Award-winning Havelock North lensman Richard Wood likes photographing people because faces give "emotion, feeling, expression and thus stories".
Wood won the title of New Zealand Professional Photographer of the Year at the 2021 Nikon/NZIPP Iris Professional Photography Awards, held in Nelson at the weekend.
His winning portfolio of 10 images was described as "masterful" and "unbelievably mind-blowing" by judges.
"The work I enter into awards is often created purely for that purpose and to then sell as art," Wood said.
"It's [the awards] an opportunity for me to stretch the boundaries as far as I can and really get to work my abilities in all areas of photography, including the camera work, my lighting setups, editing and storytelling."
For him, the key to a good photo was entirely subjective.
"But I always believe a brilliant image is not just one that has great craft, but also one that takes the viewer on a journey or creates an emotional response.
"If you can take your viewer on a interesting and innovative narrative, you're on to a winner. I take inspiration from the vision of many artists in all sorts of genres. I love narrating historical, mythical and cultural concepts.
"I also take influence from music. Where normally a piece of music is written 'for' a scene, I like to reverse that and create a scene in my mind 'for' a piece of music."
This was the fourth time he took out the title. The judges said his winning portfolio was world class.
"Richard's entries pushed the possibilities of photography to new levels not seen before at The Iris Awards," said NZIPP president Catherine Cattanach.

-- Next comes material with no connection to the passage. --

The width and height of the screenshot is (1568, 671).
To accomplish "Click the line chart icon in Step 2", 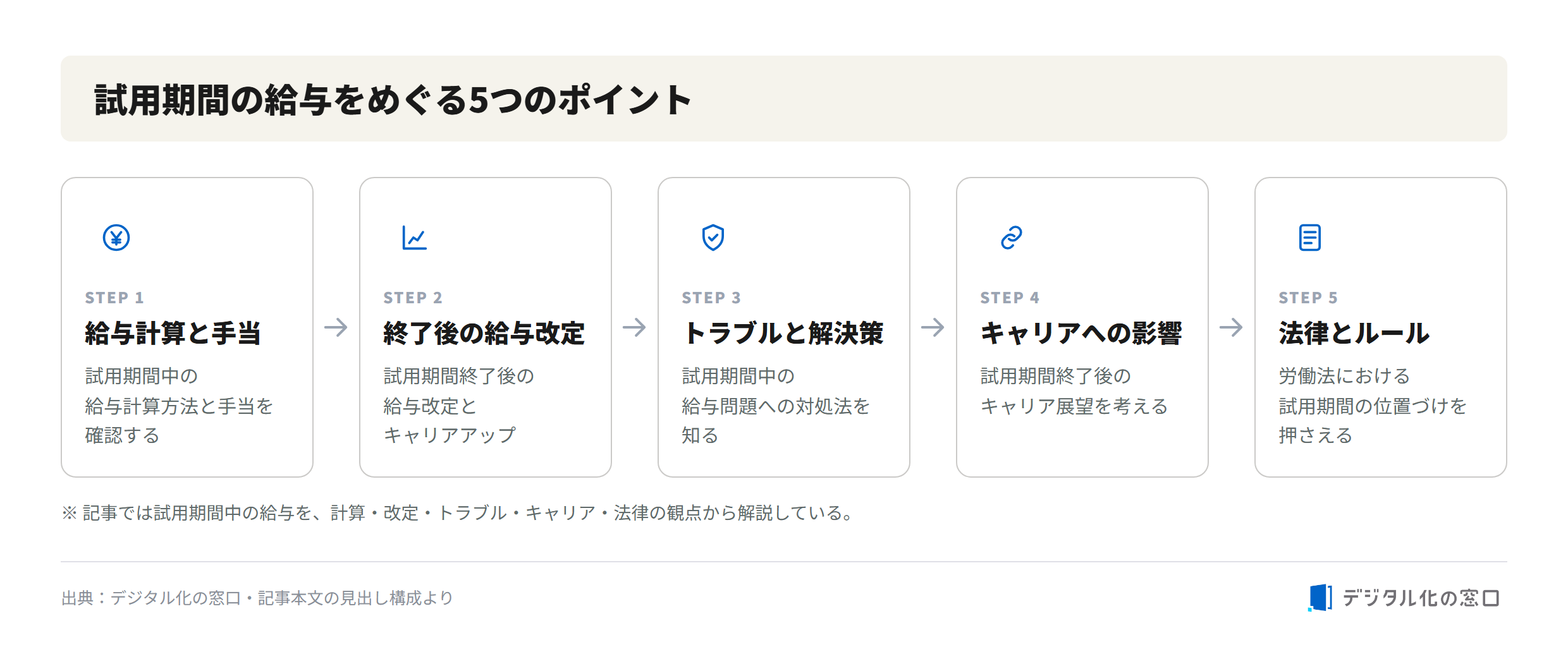I will pos(415,238).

"His entries were exceptional even as regular photographs, but then on top of that he harnessed technology and physical layering to make his images come to life."
He also picked up the award for the Open Portrait category and the Expressive category, which allows mixed media.
One of his entries in the Expressive category became more than three-dimensional when judges held their phones to it and using augmented reality, the image became very three-dimensional and mist and butterflies moved through the forest scene.
His work will be displayed for sale next month at the BOYD-DUNLOP Gallery in Napier.